What is required: Please reproduce each line of the data below exactly as shown.

○ ○ ○ ○ ○ ○ ○

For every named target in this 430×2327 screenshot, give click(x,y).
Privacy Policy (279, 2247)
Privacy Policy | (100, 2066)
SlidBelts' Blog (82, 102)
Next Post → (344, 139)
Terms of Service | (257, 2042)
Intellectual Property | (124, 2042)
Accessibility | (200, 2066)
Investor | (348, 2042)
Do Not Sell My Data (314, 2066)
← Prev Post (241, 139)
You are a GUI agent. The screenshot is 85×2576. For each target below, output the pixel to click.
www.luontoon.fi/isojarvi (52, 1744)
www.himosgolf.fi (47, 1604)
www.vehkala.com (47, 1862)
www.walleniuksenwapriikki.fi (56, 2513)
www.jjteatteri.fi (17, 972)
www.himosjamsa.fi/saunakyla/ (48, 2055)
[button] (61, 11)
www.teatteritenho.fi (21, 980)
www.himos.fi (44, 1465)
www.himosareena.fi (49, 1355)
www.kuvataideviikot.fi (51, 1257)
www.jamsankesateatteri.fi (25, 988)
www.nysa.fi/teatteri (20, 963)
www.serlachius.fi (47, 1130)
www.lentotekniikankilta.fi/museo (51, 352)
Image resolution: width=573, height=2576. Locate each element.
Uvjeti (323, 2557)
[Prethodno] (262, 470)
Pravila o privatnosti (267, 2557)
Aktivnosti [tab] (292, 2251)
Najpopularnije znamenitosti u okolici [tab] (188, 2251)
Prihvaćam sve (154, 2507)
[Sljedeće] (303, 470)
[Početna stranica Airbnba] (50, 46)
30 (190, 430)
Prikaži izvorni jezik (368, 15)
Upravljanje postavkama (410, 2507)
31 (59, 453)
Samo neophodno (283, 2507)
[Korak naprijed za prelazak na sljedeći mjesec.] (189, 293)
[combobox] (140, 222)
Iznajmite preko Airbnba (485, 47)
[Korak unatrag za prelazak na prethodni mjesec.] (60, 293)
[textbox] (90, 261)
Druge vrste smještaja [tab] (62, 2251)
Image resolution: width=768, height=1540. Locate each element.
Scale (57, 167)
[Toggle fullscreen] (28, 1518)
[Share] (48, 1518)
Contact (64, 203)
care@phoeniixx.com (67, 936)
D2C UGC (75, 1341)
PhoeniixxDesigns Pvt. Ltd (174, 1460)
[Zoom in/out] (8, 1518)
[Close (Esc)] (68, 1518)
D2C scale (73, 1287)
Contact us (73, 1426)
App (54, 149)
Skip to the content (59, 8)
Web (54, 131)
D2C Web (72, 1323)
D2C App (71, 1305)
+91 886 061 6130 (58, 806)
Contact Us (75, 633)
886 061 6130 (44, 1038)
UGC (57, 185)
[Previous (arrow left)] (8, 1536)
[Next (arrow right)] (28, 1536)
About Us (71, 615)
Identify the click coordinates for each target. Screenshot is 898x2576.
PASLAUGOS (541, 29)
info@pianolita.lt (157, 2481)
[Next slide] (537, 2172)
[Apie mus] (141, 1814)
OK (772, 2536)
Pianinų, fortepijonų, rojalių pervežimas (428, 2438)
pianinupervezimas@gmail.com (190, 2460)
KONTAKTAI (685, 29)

○ ○ ○ ○ ○ ○ ○

Written response:
For every named target in this 430×2327 screenshot, give click(x,y).
Privacy Policy (279, 2247)
Privacy Policy | (100, 2066)
SlidBelts' Blog (82, 102)
Next Post → (344, 139)
Terms of Service | (257, 2042)
Intellectual Property | (124, 2042)
Accessibility | (200, 2066)
Investor | (348, 2042)
Do Not Sell My Data (314, 2066)
← Prev Post (241, 139)
You are a GUI agent. The screenshot is 85×2576. For each target below, output the pixel to click.
www.luontoon.fi/isojarvi (52, 1744)
www.himosgolf.fi (47, 1604)
www.vehkala.com (47, 1862)
www.walleniuksenwapriikki.fi (56, 2513)
www.jjteatteri.fi (17, 972)
www.himosjamsa.fi/saunakyla/ (48, 2055)
[button] (61, 11)
www.teatteritenho.fi (21, 980)
www.himos.fi (44, 1465)
www.himosareena.fi (49, 1355)
www.kuvataideviikot.fi (51, 1257)
www.jamsankesateatteri.fi (25, 988)
www.nysa.fi/teatteri (20, 963)
www.serlachius.fi (47, 1130)
www.lentotekniikankilta.fi/museo (51, 352)
Image resolution: width=573, height=2576. Locate each element.
Uvjeti (323, 2557)
[Prethodno] (262, 470)
Pravila o privatnosti (267, 2557)
Aktivnosti [tab] (292, 2251)
Najpopularnije znamenitosti u okolici [tab] (188, 2251)
Prihvaćam sve (154, 2507)
[Sljedeće] (303, 470)
[Početna stranica Airbnba] (50, 46)
30 (190, 430)
Prikaži izvorni jezik (368, 15)
Upravljanje postavkama (410, 2507)
31 (59, 453)
Samo neophodno (283, 2507)
[Korak naprijed za prelazak na sljedeći mjesec.] (189, 293)
[combobox] (140, 222)
Iznajmite preko Airbnba (485, 47)
[Korak unatrag za prelazak na prethodni mjesec.] (60, 293)
[textbox] (90, 261)
Druge vrste smještaja [tab] (62, 2251)
Image resolution: width=768, height=1540. Locate each element.
Scale (57, 167)
[Toggle fullscreen] (28, 1518)
[Share] (48, 1518)
Contact (64, 203)
care@phoeniixx.com (67, 936)
D2C UGC (75, 1341)
PhoeniixxDesigns Pvt. Ltd (174, 1460)
[Zoom in/out] (8, 1518)
[Close (Esc)] (68, 1518)
D2C scale (73, 1287)
Contact us (73, 1426)
App (54, 149)
Skip to the content (59, 8)
Web (54, 131)
D2C Web (72, 1323)
D2C App (71, 1305)
+91 886 061 6130 (58, 806)
Contact Us (75, 633)
886 061 6130 (44, 1038)
UGC (57, 185)
[Previous (arrow left)] (8, 1536)
[Next (arrow right)] (28, 1536)
About Us (71, 615)
Identify the click coordinates for each target. Screenshot is 898x2576.
PASLAUGOS (541, 29)
info@pianolita.lt (157, 2481)
[Next slide] (537, 2172)
[Apie mus] (141, 1814)
OK (772, 2536)
Pianinų, fortepijonų, rojalių pervežimas (428, 2438)
pianinupervezimas@gmail.com (190, 2460)
KONTAKTAI (685, 29)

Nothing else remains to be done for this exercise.